March 7, 2016Alerts Financial Restructuring & Bankruptcy Alert

Amid the continuing buzz of a potential municipal bankruptcy filing by Atlantic City, anyone that might find themselves in the position of creditor would be wise to take a few lessons from the still‑unfolding municipal bankruptcy in Stockton, CA.

One important lesson came in a recent opinion from the U.S. Bankruptcy Appellate Panel of the Ninth Circuit that addressed the appeal of a capital markets/bond creditor.

The takeaway — creditors who choose to settle may be treated better in the end and objections from non-settling creditors about the disparity in treatment just might fall on deaf ears.

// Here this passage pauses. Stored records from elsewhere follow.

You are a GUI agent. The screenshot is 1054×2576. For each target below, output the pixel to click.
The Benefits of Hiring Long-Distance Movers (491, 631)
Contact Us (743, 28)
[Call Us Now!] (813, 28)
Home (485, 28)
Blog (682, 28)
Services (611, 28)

In the appeal, Franklin Funds complained that the unsecured portion of its claim was treated differently than that of other capital market/bond creditors who settled. The unsecured portion of Franklin’s claim was classified with those of other general unsecured creditors who were paid a penny on the dollar, while other settling creditors, including capital markets creditors and pension claimants who did settle, arguably did better. Unsatisfied, Franklin opposed confirmation of the plan and appealed to the Ninth Circuit.

Notably, the Ninth Circuit concluded that different creditors with the same kinds of claims can legally be treated differently depending upon whether they had settled. The court rejected Franklin’s argument that its unsecured claim has to be given the same treatment as those of the creditors that settled and whose claims were classified separately from the body of general unsecured claims.

The court said settlements can legally be incorporated into the plan in each instance as a separate class for claim treatment purposes, provided that the municipality can establish that each settlement made “legitimate business and economic sense.”

In addition, because Franklin was merely a dissenting creditor in an accepting class, the court said, there was no need to for a cram-down analysis to determine whether the plan was fair and equitable as to Franklin.

Readers may wish to skip over pages 18-30 in the ruling in Franklin High Yield Tax-Free Income Fund v. City of Stockton to avoid the court’s lengthy discussion of the city’s equitable mootness argument.